This report presents the final results of a multi-year research programme to investigate the crashworthiness of transit buses and to support evidence-informed approaches to enhancing occupant protection.
Five frontal offset transit bus crash tests were conducted with decommissioned buses at 40 km/h and a 40 %, driver-side offset. The test parameters for the two pairs of crash tests (Test 1 & Test2; and Test 3 & Test 4) were matched except for some structural strengthening that was added to the front end of one striking bus from each pair. Test 5 was a non-matched test conducted to supplement the dataset, and study the influence of seatback geometry.
The strengthening of the bus reduced the intrusion into the driver occupant space and resulted in a redirection of load to the upper body and a reduction of loading to the legs of the driver. The strengthening resulted in negligeable changes in peak acceleration (<2 g) of the passenger compartment of the bus. In all tests the acceleration of the striking bus never exceeded 10 g. All dummies placed in the passenger compartment of the striking bus (with the exception of a restrained dummy in a wheelchair) either impacted the seat in front with the head or were ejected from the seat.

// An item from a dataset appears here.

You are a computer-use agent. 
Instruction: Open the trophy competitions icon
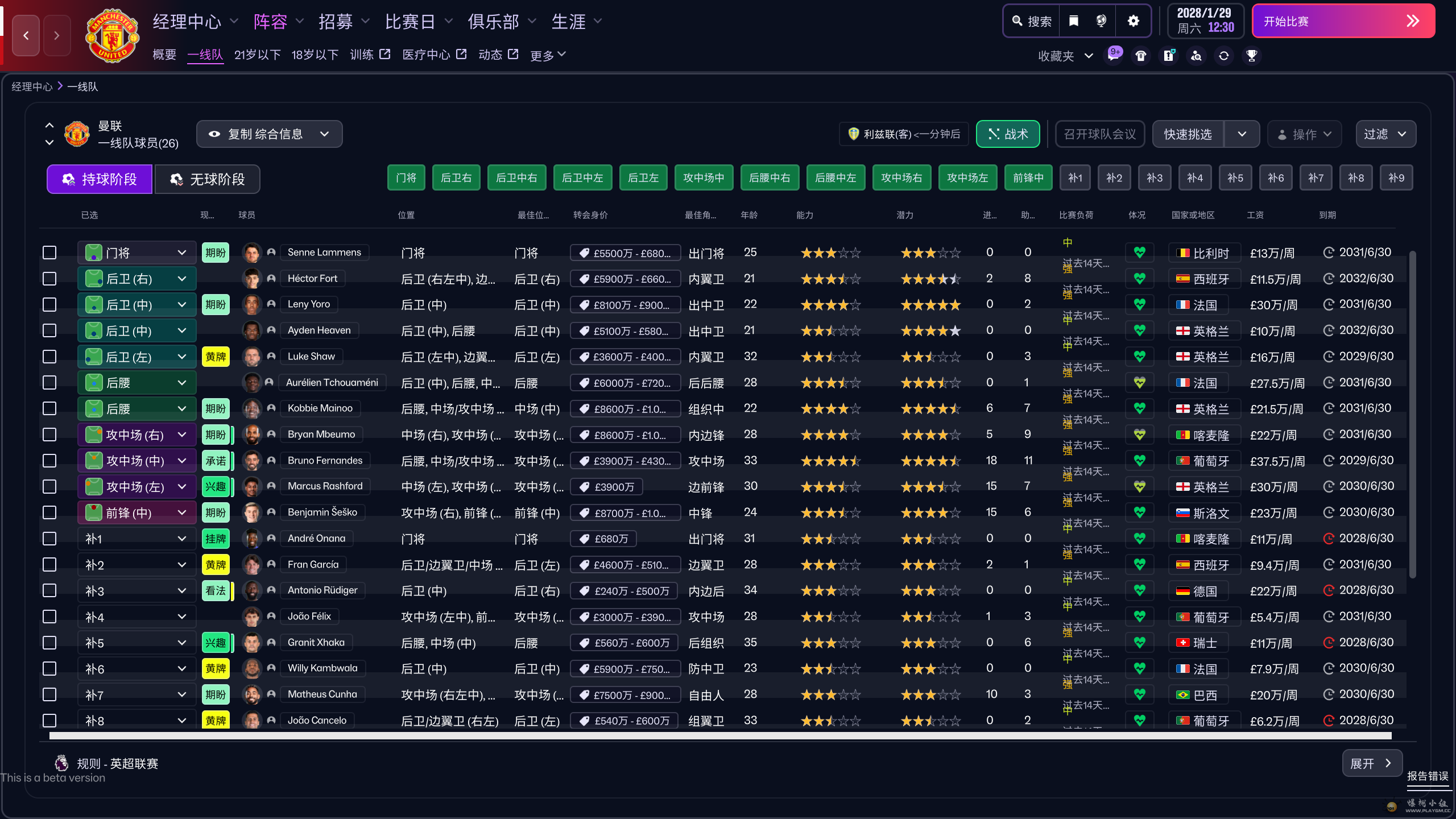(1251, 55)
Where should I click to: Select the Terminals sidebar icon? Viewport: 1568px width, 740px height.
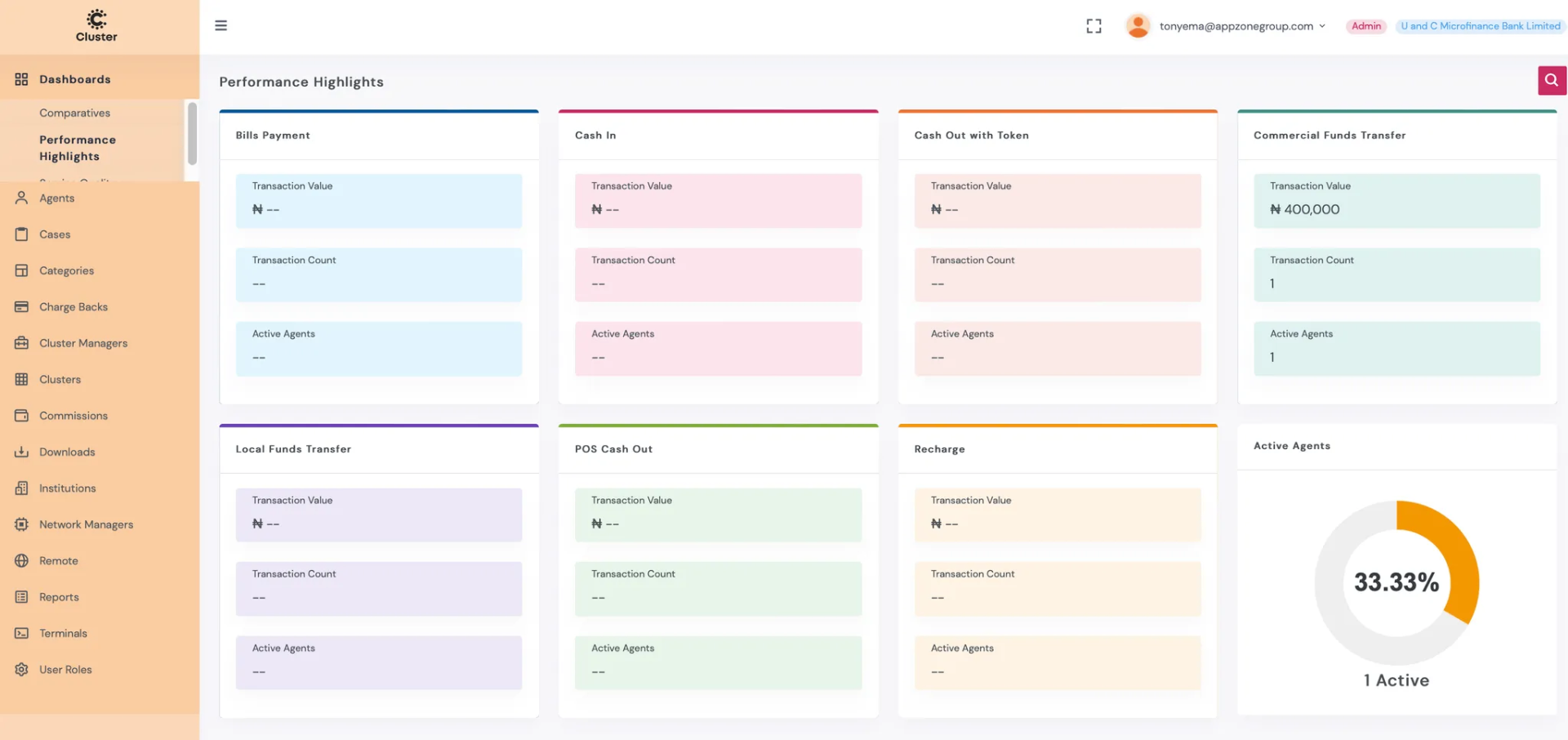(x=20, y=633)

A sled buck representing a section of a transit bus passenger compartment was constructed so that, through controlled sled testing, the dummy responses could be examined in greater detail. The similarity of dummy motions between the bus crashes and the sled tests suggests that the dummy motions observed in the buses can be reproduced on the sled. Crash pulse severity, the dummy posture and seat placement (inboard vs. outboard) were all found to influence the response of the dummies.

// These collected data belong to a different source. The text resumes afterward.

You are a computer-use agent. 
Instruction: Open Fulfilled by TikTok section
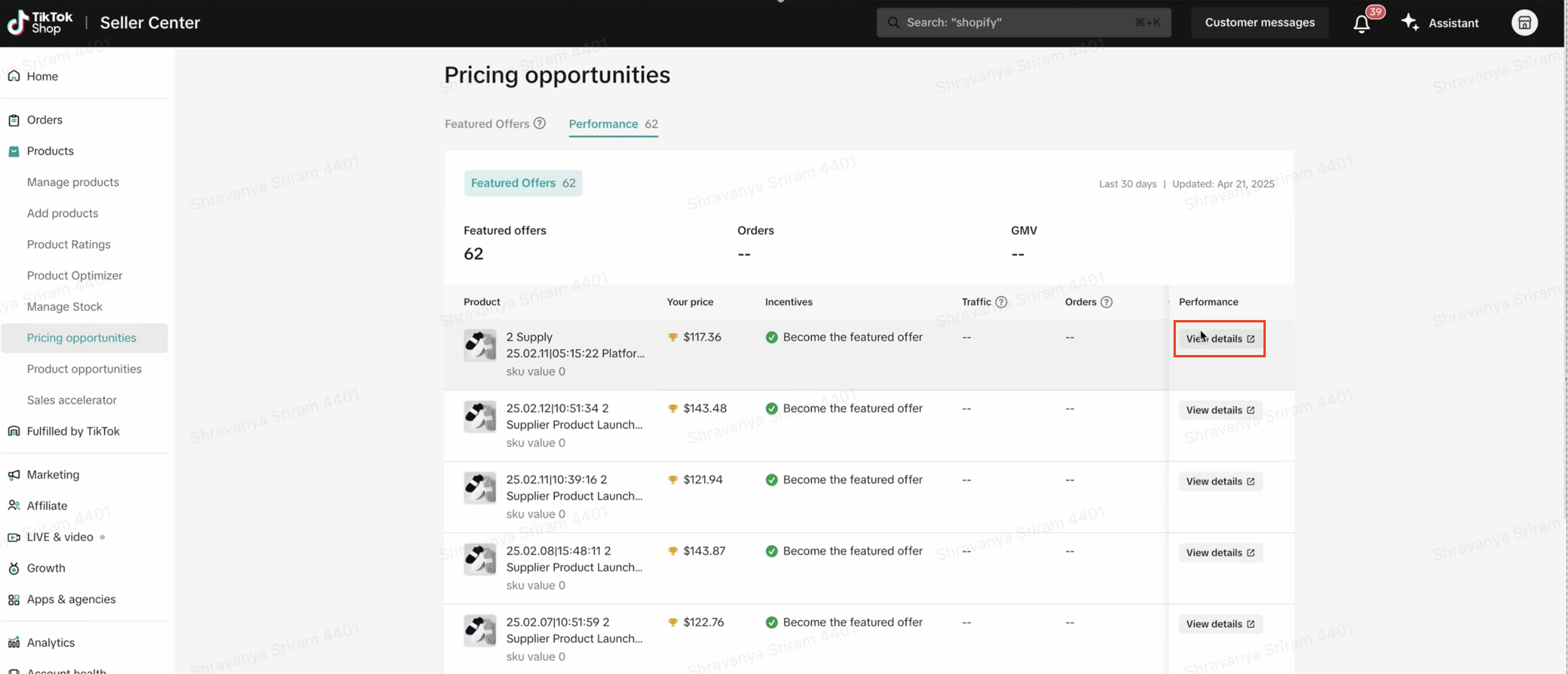point(73,431)
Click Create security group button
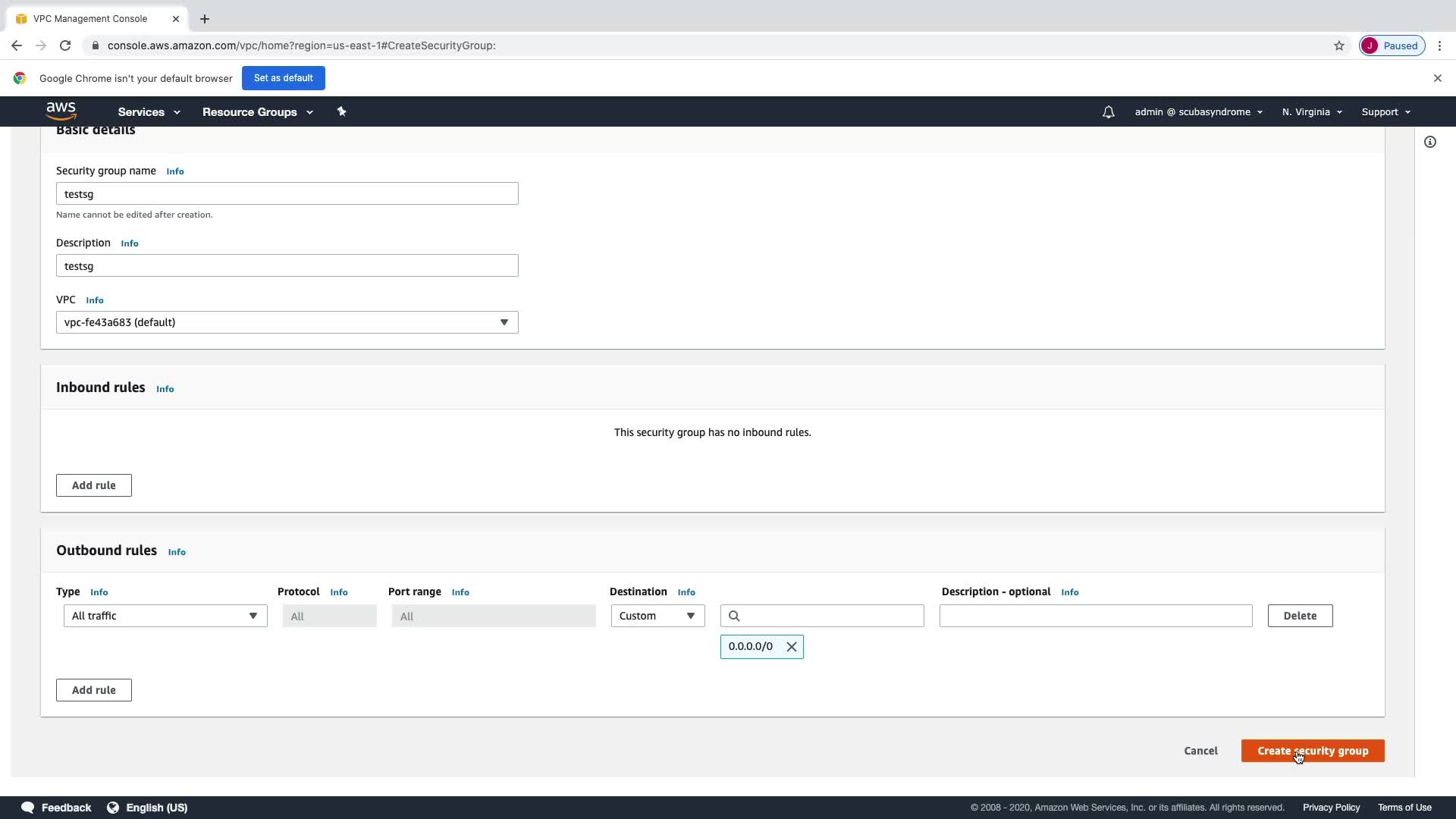The image size is (1456, 819). pyautogui.click(x=1312, y=751)
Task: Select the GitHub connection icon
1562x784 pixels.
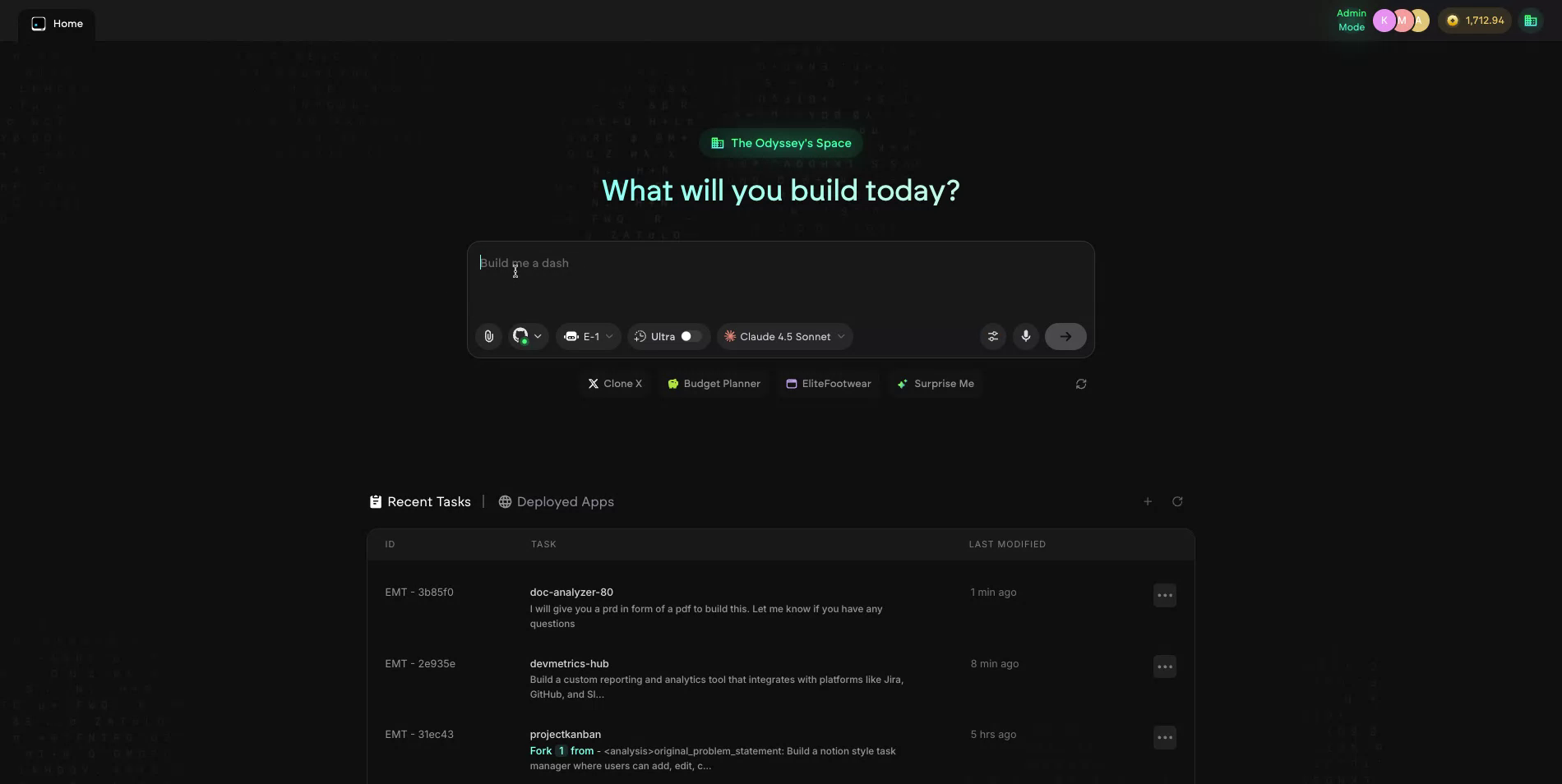Action: click(x=519, y=336)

The sled data was used by the University of Waterloo to develop and validate a finite element model to compare the simulated motions of the human body model to the physical dummies. Impact of the neck with the handrail which was observed in the physical testing cannot be detected by the instrumentation of the physical dummy. Simulation of the neck impact with the human body model however identified a risk of injury to the larynx.
The study demonstrates that there are important potential opportunities to improve the protection of occupants in low to moderate severity bus collisions. Modifications to the structure of the bus will not be sufficient to reduce the risk of head impacts. Resources should instead be directed towards optimizing the interior of the bus to provide better energy absorption when the head strikes occur to improve passenger protection in the most common transit bus collisions.